Un crimen que sigue vendiendo contexto
Netflix estrenó Conversaciones con asesinos: Las cintas de Charles Manson, una docuserie que vuelve sobre uno de los crímenes más notorios de Estados Unidos. La producción reconstruye los asesinatos de 1969 con archivo, audios y testimonios, pero su valor no está solo en el repaso histórico: intenta explicar cómo Manson convirtió a un grupo de jóvenes en una estructura de obediencia extrema.

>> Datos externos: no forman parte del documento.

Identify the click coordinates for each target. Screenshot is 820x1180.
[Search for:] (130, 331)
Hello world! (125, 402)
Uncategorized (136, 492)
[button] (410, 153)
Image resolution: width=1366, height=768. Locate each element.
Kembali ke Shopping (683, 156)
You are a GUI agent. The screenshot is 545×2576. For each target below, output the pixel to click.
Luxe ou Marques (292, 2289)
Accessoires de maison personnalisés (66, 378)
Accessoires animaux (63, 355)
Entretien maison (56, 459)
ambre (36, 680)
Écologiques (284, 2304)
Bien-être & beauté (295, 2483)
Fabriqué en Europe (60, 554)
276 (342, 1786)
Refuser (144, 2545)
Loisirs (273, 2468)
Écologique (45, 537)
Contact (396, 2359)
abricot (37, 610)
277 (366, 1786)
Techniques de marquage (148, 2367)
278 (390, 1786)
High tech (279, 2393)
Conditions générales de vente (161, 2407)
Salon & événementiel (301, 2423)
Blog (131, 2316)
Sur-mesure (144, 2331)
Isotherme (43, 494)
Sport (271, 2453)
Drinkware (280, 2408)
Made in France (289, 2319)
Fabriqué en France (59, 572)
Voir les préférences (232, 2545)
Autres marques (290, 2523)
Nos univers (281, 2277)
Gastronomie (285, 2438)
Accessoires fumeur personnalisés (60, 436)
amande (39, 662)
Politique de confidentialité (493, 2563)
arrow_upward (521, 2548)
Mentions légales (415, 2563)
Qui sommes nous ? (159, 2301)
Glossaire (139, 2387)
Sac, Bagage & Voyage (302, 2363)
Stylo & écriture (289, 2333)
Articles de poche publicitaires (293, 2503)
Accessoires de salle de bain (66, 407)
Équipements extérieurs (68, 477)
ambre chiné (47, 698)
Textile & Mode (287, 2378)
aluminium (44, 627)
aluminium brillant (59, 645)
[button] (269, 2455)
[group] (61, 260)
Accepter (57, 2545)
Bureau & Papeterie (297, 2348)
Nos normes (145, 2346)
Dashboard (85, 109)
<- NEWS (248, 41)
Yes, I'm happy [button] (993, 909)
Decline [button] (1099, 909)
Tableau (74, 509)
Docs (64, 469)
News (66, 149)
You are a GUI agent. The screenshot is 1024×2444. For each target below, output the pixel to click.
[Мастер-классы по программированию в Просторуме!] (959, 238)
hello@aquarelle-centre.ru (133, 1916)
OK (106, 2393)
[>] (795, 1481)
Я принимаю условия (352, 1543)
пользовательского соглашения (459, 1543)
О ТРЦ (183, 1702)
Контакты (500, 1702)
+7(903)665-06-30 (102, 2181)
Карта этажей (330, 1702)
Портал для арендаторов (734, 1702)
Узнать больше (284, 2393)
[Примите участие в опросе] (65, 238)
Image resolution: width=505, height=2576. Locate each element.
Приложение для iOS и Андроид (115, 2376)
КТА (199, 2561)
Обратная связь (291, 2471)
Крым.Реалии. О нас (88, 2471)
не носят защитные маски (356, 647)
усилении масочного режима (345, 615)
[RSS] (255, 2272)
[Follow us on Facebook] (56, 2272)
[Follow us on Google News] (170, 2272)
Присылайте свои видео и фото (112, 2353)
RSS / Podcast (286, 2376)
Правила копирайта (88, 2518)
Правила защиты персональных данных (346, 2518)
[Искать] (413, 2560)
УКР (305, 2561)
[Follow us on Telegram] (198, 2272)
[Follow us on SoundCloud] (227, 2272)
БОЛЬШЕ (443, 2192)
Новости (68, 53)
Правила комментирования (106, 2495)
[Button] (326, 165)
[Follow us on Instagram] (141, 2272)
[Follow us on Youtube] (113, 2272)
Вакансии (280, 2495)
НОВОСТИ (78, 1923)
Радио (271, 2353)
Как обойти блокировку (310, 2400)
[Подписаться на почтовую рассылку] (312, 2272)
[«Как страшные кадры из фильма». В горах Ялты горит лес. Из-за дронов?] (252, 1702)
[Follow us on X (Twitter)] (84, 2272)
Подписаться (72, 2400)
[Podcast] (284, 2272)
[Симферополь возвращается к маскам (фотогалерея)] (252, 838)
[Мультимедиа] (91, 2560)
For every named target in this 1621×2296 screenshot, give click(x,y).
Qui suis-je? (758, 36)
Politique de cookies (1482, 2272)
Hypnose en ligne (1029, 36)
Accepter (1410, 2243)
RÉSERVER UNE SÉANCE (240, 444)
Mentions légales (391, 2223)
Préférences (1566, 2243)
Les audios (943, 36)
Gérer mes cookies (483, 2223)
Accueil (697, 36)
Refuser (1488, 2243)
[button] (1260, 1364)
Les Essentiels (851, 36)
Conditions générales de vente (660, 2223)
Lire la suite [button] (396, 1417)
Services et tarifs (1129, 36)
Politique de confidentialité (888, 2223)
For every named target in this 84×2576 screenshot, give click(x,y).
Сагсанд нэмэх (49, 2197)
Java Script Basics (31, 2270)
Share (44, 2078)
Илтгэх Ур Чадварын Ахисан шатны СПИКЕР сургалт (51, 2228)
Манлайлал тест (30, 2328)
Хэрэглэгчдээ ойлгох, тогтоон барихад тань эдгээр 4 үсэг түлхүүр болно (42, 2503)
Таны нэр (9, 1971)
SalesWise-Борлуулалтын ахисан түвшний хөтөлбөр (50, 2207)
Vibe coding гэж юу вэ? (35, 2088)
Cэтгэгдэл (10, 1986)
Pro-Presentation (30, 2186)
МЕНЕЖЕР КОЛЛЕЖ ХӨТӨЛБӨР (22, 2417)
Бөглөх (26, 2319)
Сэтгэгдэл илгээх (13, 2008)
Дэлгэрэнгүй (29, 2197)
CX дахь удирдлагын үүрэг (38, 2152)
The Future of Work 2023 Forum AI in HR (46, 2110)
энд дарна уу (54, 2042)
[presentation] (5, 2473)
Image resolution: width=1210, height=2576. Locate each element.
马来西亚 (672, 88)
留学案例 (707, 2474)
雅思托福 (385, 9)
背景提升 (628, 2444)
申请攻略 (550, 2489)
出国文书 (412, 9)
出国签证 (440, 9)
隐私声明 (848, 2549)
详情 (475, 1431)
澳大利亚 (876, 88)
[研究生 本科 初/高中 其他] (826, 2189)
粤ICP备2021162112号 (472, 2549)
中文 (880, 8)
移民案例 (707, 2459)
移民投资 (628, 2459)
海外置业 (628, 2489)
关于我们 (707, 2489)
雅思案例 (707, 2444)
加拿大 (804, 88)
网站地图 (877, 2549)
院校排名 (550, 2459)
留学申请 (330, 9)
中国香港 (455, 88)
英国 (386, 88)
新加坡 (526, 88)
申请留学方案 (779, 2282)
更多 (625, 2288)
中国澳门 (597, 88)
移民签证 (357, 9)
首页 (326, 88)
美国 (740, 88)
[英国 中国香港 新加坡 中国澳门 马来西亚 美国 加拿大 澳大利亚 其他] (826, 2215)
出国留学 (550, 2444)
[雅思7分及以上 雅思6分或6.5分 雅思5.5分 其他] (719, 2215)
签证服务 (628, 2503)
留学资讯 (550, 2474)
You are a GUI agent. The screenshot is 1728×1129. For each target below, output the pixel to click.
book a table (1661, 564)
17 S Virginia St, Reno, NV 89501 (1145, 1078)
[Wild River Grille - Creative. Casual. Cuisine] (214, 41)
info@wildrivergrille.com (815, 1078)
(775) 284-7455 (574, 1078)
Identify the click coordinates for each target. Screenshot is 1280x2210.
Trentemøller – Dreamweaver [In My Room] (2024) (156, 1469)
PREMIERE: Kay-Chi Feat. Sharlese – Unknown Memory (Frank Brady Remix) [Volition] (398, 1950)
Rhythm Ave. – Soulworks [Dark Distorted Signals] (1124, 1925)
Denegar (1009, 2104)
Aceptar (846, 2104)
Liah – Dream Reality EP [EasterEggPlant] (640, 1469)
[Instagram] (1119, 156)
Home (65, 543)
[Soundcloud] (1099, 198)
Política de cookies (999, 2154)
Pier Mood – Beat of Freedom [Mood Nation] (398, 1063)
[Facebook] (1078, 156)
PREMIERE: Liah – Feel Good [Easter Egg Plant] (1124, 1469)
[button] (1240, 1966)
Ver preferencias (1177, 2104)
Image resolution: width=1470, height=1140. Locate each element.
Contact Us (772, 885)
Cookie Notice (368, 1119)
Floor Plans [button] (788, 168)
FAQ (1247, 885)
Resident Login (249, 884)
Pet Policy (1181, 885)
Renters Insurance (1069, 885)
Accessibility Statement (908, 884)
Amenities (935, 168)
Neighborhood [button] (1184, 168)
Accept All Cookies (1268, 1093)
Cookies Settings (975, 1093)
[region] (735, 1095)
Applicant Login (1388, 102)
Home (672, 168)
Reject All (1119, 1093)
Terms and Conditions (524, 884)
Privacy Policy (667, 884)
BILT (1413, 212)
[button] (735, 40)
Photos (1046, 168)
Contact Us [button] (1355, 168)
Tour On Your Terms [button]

El caso quedó marcado por los homicidios de Sharon Tate, embarazada de ocho meses, y de Leno y Rosemary LaBianca. Manson no estuvo físicamente en la escena de Tate, pero fue condenado por su papel como líder y por la influencia decisiva que ejerció sobre sus seguidores. Esa es la clave de interés actual: menos el mito y más el mecanismo de manipulación que sostuvo los crímenes.
La serie se suma a la franquicia de Joe Berlinger y confirma por qué Manson sigue vigente en el true crime: mezcla violencia real, celebridad, secta y control psicológico. No es contenido apto para menores, pero sí una revisión útil de un caso que aún funciona como advertencia sobre el poder de un líder para torcer la voluntad de un grupo.